Exaltation de la sensibilité. — L’odorat est porté à un degré d’acuité qui égale au moins ce qu’on observe chez les animaux ayant le meilleur nez.

L’ouïe devient également très perçante. Le toucher acquiert surtout, par rapport à la température, une délicatesse incroyable.

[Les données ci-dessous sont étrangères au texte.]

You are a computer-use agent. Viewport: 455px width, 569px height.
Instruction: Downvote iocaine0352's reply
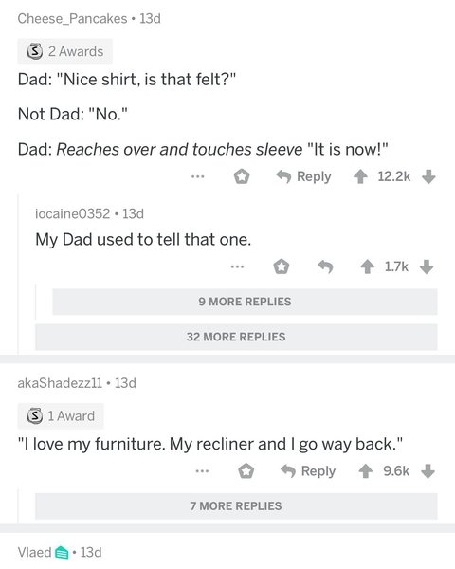427,266
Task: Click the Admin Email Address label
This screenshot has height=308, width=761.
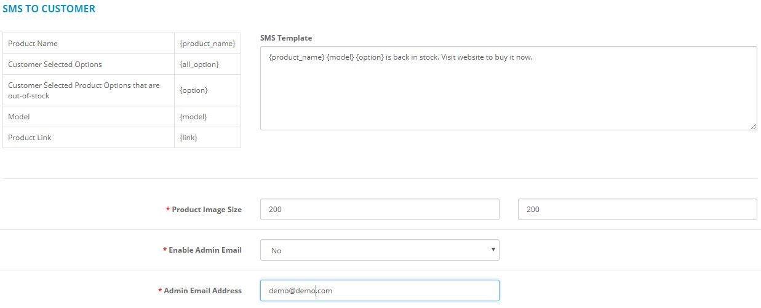Action: coord(202,291)
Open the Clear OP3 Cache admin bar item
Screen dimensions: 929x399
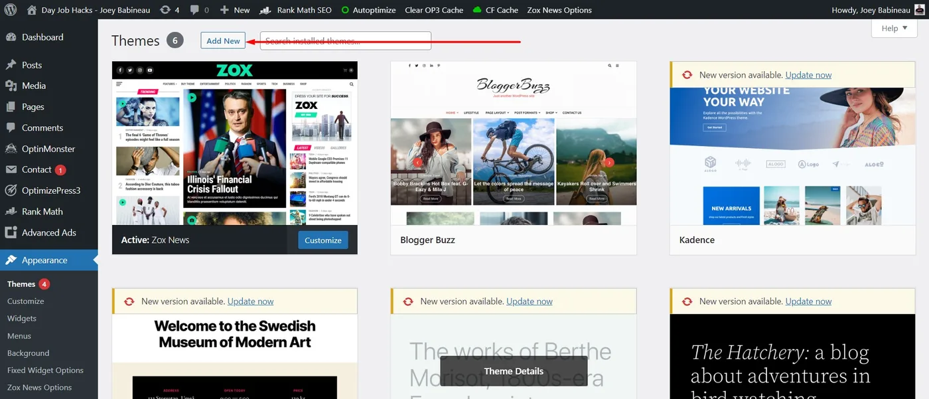[434, 10]
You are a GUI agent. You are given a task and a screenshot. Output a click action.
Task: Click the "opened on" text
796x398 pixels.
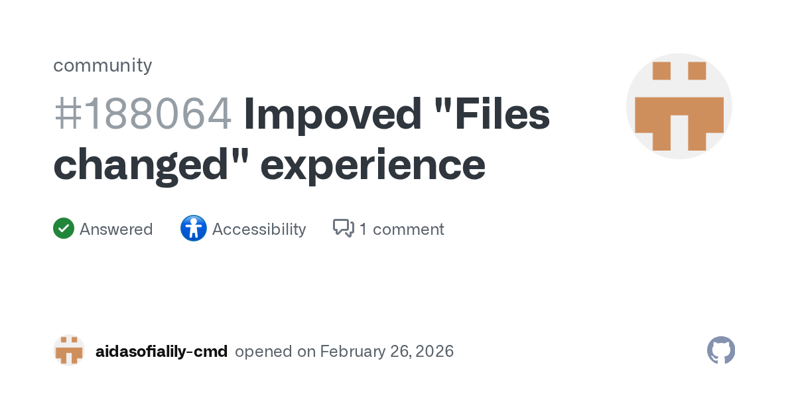(275, 352)
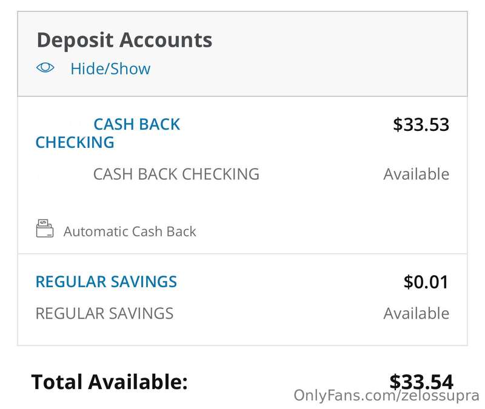The height and width of the screenshot is (409, 485).
Task: Toggle the Hide/Show balances link
Action: click(x=110, y=68)
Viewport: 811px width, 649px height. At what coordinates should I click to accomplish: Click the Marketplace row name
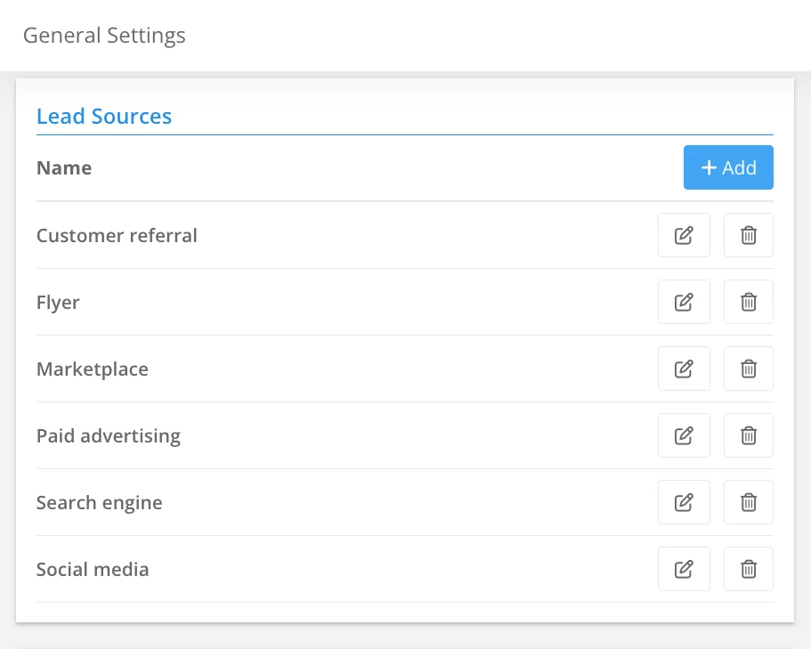click(x=93, y=369)
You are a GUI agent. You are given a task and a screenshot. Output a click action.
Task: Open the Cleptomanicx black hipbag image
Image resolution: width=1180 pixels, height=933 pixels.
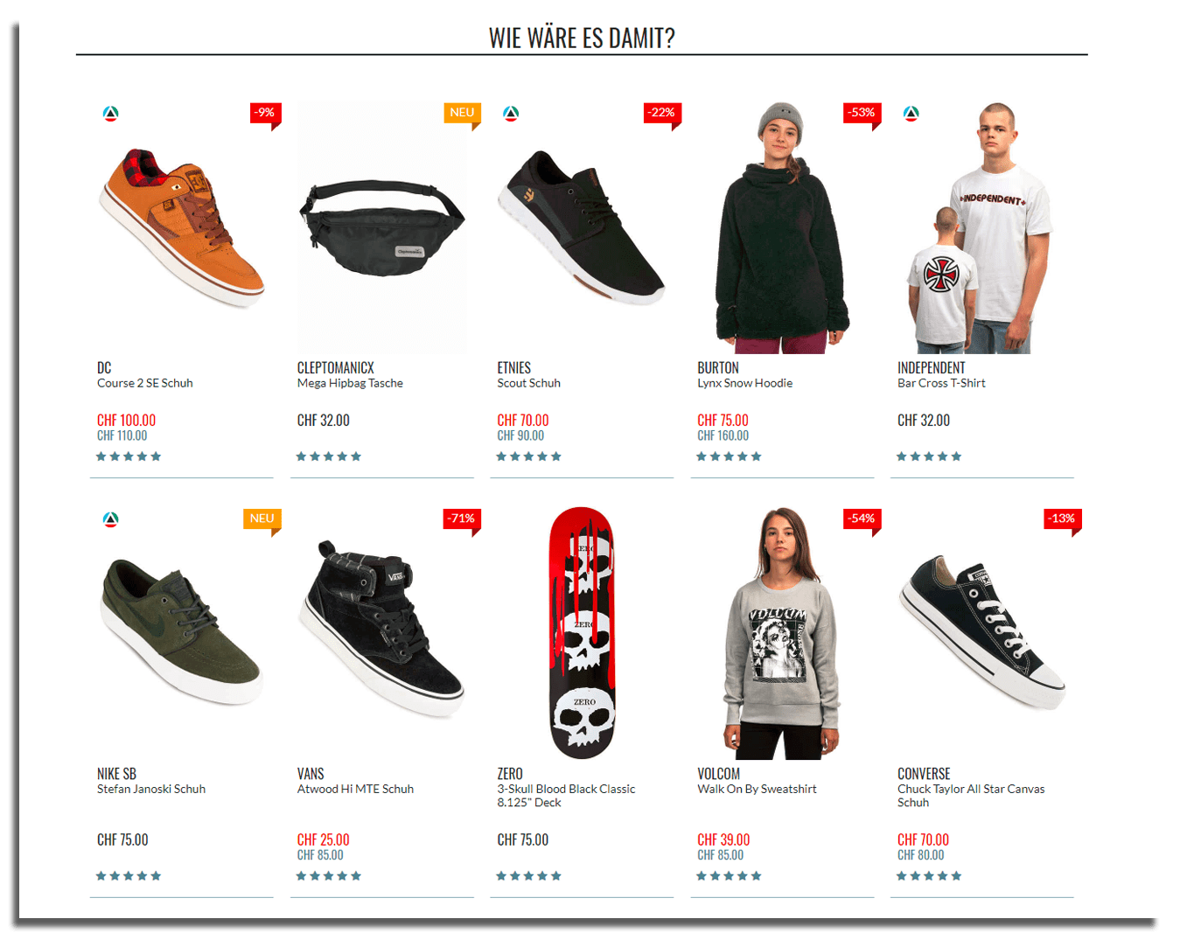pyautogui.click(x=382, y=227)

Sentiments suggérés. — Mettez le visage, le corps ou les membres du sujet dans l’attitude qui convient à l’expression d’un sentiment particulier, aussitôt l’état mental correspondant est éveillé. Ainsi, la main de l’hypnotisé étant placée sur le sommet de sa tête, il se redresse spontanément de toute sa hauteur, rejette le haut du corps en arrière ; sa contenance est celle de l’orgueil le plus vif. En ce moment, courbez sa tête en avant, fléchissez doucement le corps et les membres, et l’orgueil fait place à la plus profonde humilité. Ecartez doucement les coins de sa bouche, comme dans le rire, une disposition gaie est aussitôt produite ; la mauvaise humeur en prend immédiatement la place si l’on tire les sourcils l’un vers l’autre et en bas.

Idées provoquées. — Levez la main du sujet au-dessus de sa tête et fléchissez les doigts sur la paume, l’idée de grimper, de se balancer, de tirer une corde est suscitée. Si au contraire on fléchit les doigts tout en laissant pendre les bras, l’idée qu’on provoque est celle de lever un poids.

Si les doigts sont fléchis, le bras étant porté en avant comme pour donner un coup, c’est l’idée de boxer qui surgit. (La scène se passe à Londres.)

Accroissement de la force musculaire. — Veut-on susciter une force extraordinaire dans un groupe de muscles, il suffit de suggérer au sujet l’idée de l’action qui réclame cette force et de lui assurer qu’il peut l’accomplir avec la plus grande facilité s’il le veut. « Nous avons vu, dit M. Carpenter, un des sujets hypnotisés de M. Braid, remarquable par la pauvreté de son développement musculaire, soulever, à l’aide de son petit doigt seul, un poids de quatorze kilogrammes et le faire tourner autour de sa tête sur la seule assurance que ce poids était aussi léger qu’une plume. »

Nous nous bornons pour aujourd’hui à l’indication de ce programme ; la parole est aux faits, les réflexions viendront plus tard.